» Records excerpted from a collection
-=-=-=-=-

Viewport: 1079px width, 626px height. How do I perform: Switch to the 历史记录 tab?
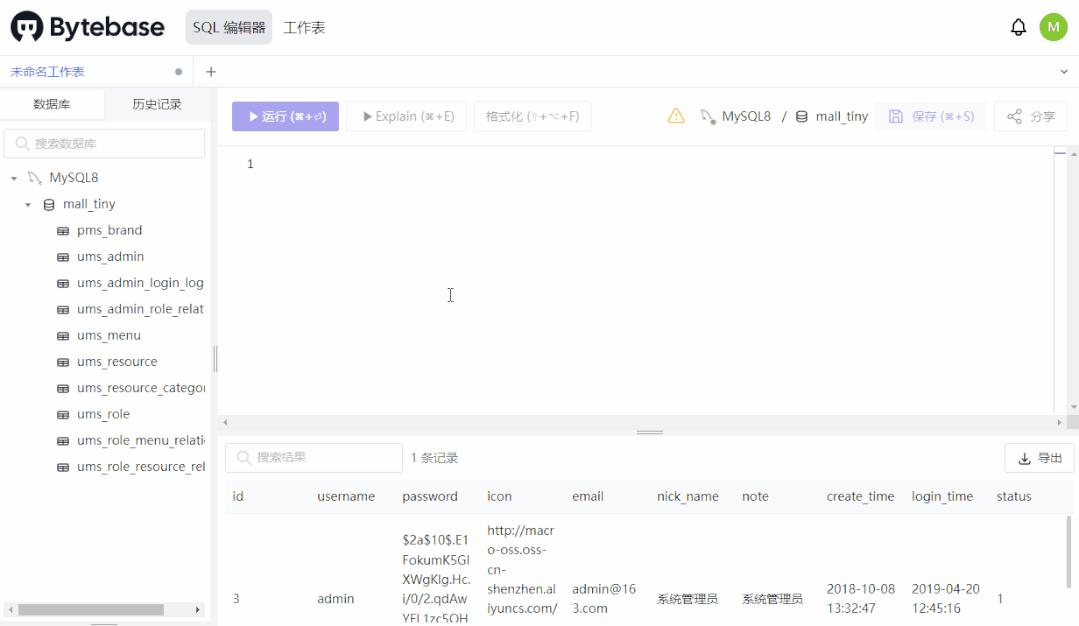[x=156, y=104]
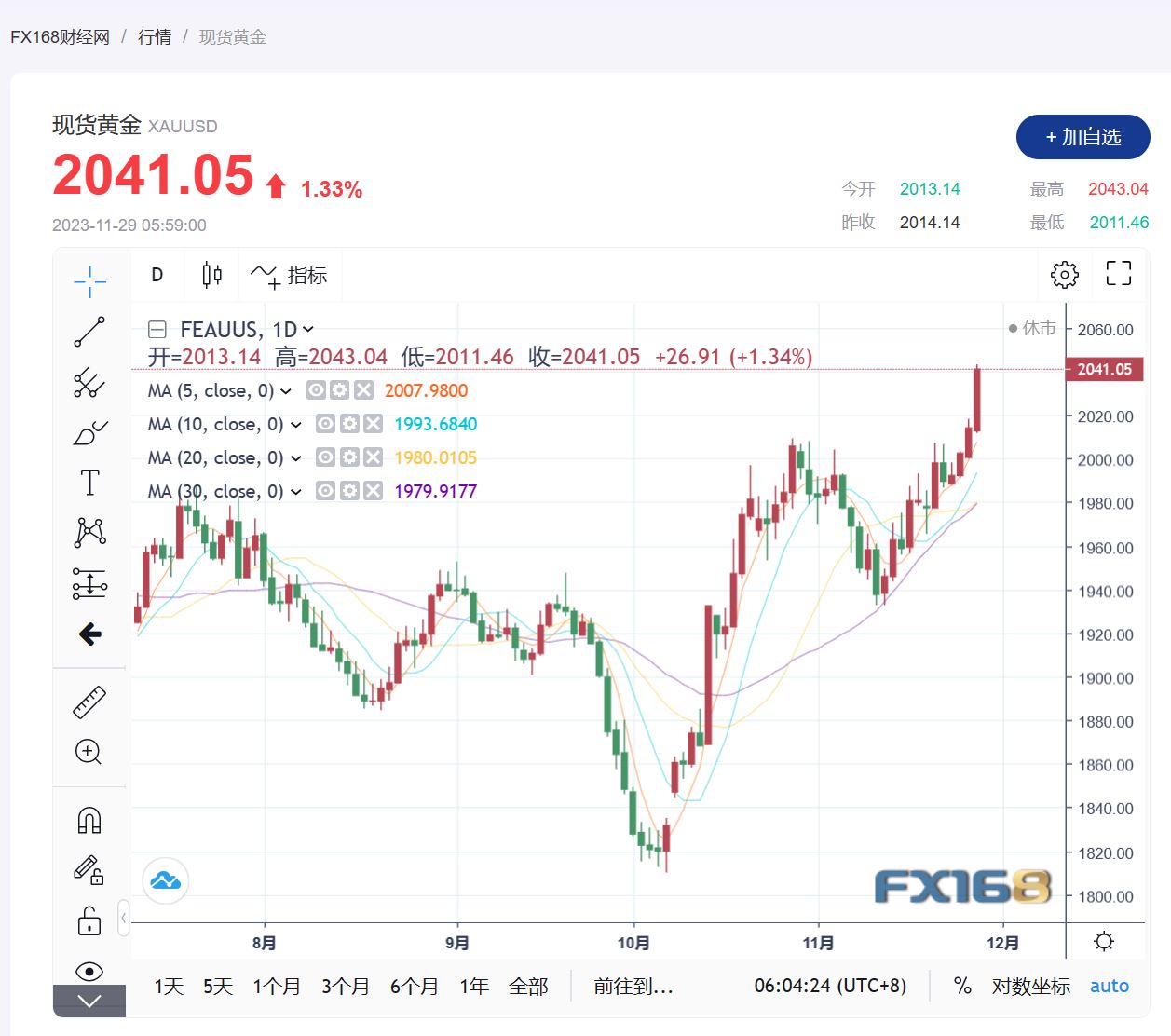Open the 行情 breadcrumb link
The height and width of the screenshot is (1036, 1171).
(155, 37)
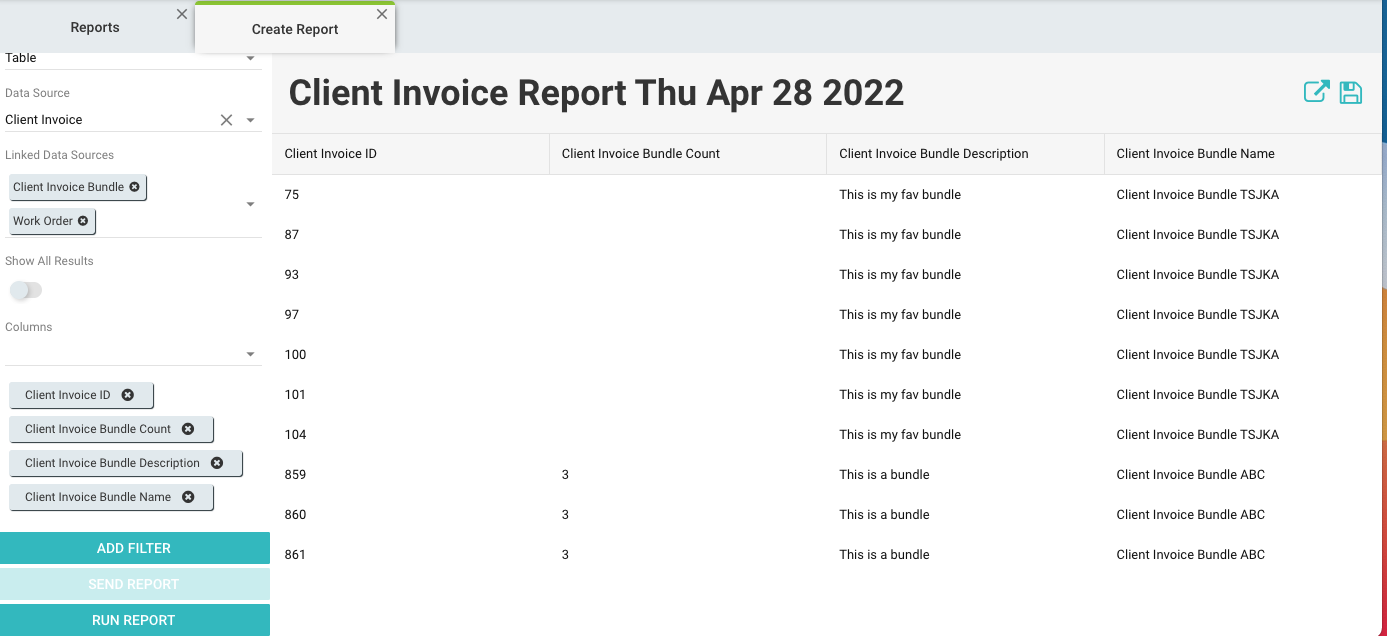Screen dimensions: 1387x636
Task: Click the RUN REPORT button
Action: (135, 619)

-=-=-=-=-

» WHAT IS ASKED
Please quote every one of the lines above word for word, leaving the pictures out of your answer.

» TASK ANSWER
Viewport: 1079px width, 626px height. How do I perform: Switch to the 历史记录 tab?
[x=156, y=104]
Open the 行情 breadcrumb link
The height and width of the screenshot is (1036, 1171).
(155, 37)
Screen dimensions: 1387x636
Task: Click the RUN REPORT button
Action: (135, 619)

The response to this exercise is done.